PROBLEM TO WORK ON |
Word for word, and with pictures excluded, copy out all the records that follow.

Segment Open

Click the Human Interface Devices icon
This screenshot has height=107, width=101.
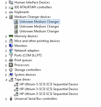11,2
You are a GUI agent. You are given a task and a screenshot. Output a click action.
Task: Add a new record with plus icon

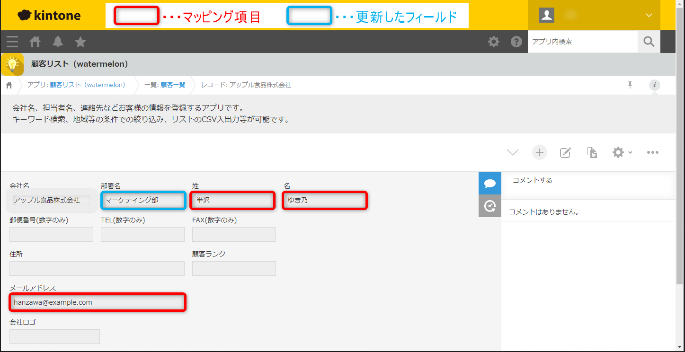click(539, 152)
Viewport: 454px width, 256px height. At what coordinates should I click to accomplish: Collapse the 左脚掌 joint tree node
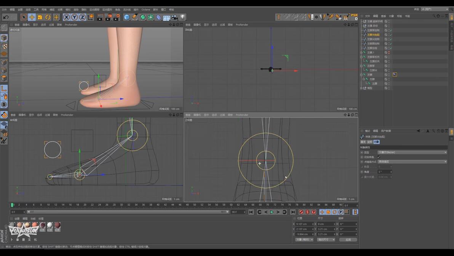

Segment Closed

ANSWER TO THIS EXERCISE |
Click the Human Interface Devices icon
This screenshot has height=107, width=101.
11,2
You are a GUI agent. You are given a task and a screenshot. Output a click action.
Task: Add a new record with plus icon

click(539, 152)
Viewport: 454px width, 256px height. At what coordinates should I click to accomplish: Collapse the 左脚掌 joint tree node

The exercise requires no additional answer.